PROVIDED RECORDS:
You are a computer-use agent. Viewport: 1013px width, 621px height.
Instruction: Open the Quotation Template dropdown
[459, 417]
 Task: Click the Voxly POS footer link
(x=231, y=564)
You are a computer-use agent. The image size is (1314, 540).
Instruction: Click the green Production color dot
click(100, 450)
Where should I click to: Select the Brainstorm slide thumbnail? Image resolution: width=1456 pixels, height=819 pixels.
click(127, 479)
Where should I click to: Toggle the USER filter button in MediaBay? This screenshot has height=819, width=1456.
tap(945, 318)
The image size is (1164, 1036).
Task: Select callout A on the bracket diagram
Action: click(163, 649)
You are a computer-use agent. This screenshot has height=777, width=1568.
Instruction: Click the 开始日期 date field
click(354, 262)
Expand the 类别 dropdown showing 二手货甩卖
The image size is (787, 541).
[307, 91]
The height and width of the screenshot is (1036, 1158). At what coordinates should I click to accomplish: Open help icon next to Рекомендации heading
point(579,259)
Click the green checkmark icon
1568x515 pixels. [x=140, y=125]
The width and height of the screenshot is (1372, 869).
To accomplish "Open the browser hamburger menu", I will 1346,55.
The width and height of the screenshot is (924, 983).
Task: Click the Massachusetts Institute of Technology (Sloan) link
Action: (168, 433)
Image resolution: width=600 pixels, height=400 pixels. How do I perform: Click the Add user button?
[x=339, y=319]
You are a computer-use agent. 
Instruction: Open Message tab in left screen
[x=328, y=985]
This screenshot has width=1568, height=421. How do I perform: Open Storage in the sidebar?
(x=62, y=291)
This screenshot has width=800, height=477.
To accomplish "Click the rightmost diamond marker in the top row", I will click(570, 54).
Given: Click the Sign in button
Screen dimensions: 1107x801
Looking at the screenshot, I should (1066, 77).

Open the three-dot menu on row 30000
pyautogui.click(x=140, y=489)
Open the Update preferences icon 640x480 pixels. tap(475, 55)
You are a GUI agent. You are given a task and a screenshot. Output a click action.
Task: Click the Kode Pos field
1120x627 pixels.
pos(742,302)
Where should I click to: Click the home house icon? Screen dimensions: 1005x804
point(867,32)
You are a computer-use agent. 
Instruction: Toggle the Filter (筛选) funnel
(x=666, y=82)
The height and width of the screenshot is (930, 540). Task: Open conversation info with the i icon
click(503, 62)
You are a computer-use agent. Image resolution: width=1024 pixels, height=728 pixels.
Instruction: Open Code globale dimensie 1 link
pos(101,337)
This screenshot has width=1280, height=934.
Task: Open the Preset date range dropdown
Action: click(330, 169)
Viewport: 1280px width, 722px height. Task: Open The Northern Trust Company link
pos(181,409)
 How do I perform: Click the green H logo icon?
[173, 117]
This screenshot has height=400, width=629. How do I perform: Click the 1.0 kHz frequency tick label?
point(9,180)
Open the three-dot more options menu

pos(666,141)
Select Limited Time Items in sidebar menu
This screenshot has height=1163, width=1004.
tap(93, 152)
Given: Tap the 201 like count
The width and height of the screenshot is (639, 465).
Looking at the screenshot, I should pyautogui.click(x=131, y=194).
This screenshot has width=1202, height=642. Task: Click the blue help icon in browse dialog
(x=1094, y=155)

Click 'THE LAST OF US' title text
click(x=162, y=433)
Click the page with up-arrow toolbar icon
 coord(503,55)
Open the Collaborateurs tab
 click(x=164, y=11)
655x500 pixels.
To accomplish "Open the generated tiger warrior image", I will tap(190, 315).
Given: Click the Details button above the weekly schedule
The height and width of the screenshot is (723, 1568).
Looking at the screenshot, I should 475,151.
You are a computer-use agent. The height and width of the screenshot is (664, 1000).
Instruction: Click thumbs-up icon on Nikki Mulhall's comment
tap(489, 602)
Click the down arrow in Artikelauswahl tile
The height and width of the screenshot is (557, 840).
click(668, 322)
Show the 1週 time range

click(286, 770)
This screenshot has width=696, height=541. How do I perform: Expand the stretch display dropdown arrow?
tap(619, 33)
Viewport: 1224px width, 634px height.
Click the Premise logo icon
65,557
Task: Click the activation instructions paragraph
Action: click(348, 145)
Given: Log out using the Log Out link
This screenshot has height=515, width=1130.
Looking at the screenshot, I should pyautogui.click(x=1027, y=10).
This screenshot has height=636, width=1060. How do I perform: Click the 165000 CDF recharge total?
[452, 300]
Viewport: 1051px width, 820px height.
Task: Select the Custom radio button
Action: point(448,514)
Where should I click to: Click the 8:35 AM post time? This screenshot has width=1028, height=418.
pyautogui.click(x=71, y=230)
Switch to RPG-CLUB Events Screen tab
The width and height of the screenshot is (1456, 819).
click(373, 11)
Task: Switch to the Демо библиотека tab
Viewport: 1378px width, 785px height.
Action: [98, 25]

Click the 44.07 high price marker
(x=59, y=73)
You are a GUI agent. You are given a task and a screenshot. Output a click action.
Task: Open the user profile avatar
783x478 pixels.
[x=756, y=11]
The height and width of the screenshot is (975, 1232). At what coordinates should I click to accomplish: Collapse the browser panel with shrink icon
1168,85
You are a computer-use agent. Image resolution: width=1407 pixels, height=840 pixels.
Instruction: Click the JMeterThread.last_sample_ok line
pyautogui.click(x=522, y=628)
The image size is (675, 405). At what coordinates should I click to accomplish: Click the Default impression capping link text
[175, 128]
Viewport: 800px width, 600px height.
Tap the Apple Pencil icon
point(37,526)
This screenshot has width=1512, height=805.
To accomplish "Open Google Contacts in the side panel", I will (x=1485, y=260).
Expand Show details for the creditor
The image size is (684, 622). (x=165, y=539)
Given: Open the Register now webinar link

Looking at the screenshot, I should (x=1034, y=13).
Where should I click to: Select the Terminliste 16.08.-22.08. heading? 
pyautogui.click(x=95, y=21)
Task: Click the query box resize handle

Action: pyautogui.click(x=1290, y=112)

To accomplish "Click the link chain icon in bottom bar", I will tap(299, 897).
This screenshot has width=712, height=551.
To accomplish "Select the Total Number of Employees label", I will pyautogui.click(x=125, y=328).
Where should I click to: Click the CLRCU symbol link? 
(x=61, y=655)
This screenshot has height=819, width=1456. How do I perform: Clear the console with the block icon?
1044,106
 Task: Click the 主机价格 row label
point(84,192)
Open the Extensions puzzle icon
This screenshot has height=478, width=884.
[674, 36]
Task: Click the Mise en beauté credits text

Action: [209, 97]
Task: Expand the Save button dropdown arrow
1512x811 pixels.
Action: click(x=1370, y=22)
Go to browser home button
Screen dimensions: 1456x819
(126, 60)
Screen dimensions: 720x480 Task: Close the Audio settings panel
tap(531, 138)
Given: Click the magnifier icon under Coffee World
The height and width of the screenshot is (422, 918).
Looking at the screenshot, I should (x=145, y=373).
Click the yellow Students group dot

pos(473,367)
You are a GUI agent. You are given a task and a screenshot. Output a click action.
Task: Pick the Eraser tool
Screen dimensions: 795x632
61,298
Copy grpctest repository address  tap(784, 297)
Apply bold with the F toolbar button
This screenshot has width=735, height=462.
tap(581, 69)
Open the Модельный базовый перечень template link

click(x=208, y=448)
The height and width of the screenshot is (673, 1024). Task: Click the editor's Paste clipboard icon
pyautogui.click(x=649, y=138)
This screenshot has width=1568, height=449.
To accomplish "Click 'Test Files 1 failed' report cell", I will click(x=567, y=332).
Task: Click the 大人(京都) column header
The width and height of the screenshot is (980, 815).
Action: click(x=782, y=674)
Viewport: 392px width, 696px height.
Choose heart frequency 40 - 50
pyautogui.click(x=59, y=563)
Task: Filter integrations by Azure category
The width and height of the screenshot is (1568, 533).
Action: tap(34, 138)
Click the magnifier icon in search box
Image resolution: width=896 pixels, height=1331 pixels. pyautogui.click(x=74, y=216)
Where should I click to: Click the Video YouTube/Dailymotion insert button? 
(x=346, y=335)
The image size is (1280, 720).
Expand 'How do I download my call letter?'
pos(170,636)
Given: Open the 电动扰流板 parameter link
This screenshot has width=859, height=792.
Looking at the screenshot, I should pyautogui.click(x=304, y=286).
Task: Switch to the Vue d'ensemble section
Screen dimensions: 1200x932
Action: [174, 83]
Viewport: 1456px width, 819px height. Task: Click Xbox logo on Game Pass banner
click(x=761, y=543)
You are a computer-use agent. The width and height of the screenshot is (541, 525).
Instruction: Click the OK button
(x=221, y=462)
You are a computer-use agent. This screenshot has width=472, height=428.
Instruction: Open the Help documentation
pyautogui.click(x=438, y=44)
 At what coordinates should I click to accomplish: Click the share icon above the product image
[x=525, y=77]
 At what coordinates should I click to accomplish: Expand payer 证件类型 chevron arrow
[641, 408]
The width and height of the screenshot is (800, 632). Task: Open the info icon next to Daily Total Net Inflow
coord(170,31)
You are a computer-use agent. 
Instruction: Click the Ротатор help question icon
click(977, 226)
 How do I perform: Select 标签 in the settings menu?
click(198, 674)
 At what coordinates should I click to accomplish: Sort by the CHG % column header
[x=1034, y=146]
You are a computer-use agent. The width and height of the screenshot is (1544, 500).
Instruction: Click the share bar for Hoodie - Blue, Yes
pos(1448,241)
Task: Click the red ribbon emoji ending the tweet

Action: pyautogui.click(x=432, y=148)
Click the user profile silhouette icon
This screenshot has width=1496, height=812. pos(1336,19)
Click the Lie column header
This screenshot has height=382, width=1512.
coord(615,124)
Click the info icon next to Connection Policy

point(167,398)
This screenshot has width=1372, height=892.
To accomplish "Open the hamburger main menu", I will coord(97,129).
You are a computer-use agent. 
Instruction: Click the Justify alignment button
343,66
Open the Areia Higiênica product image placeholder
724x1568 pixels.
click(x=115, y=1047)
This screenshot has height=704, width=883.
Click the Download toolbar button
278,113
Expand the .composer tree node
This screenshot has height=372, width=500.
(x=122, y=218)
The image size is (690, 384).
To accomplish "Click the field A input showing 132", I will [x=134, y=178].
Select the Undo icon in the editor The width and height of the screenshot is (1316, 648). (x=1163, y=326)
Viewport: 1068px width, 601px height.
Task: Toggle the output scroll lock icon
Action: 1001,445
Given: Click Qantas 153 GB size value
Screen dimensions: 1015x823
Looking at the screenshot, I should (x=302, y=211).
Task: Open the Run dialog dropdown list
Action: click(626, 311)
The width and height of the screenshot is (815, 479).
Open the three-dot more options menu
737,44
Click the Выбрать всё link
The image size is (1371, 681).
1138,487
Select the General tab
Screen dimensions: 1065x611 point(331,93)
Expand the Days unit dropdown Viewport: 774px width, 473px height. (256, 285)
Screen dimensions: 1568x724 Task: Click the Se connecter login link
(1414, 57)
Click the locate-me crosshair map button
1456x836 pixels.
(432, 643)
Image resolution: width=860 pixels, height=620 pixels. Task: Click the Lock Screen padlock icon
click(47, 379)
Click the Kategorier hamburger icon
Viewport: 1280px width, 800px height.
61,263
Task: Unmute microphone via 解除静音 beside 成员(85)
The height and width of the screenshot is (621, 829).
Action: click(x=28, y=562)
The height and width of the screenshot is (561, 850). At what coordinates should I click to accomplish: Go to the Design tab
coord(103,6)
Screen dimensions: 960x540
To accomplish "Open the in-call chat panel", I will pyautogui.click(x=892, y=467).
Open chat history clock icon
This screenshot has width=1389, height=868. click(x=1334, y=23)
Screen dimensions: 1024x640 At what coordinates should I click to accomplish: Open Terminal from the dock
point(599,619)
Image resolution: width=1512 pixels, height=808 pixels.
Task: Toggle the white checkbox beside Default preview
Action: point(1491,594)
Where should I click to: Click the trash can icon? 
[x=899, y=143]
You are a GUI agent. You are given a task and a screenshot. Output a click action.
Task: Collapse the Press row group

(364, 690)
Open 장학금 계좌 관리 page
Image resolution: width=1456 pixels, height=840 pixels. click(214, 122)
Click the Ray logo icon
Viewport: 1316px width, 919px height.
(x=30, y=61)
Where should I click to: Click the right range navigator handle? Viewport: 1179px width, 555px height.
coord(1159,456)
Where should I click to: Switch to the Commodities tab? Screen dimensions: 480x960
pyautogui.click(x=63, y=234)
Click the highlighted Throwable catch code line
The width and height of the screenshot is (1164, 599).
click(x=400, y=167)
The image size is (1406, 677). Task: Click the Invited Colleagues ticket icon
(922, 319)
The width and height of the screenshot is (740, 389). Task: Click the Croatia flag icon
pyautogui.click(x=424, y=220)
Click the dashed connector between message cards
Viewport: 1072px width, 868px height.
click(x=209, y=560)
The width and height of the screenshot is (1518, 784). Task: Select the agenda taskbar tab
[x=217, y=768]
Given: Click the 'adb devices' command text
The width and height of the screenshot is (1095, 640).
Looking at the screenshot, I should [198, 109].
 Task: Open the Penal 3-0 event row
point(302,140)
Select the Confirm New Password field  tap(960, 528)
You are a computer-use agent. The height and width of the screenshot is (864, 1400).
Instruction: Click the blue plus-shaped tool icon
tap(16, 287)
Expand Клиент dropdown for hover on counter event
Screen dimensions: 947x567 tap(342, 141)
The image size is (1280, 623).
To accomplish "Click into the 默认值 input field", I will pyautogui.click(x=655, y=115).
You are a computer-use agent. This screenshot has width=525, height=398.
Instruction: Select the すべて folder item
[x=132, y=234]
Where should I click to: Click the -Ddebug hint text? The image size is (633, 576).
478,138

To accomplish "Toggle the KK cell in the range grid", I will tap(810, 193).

WHAT YOU WILL DO: Return, without any changes, the items above from the line containing "Task: Click the Voxly POS footer link" through the line containing "Action: click(163, 649)", including both of those lines.

RESULT:
 Task: Click the Voxly POS footer link
(x=231, y=564)
You are a computer-use agent. The image size is (1314, 540).
Instruction: Click the green Production color dot
click(100, 450)
Where should I click to: Select the Brainstorm slide thumbnail? Image resolution: width=1456 pixels, height=819 pixels.
click(127, 479)
Where should I click to: Toggle the USER filter button in MediaBay? This screenshot has height=819, width=1456.
tap(945, 318)
The image size is (1164, 1036).
Task: Select callout A on the bracket diagram
Action: click(163, 649)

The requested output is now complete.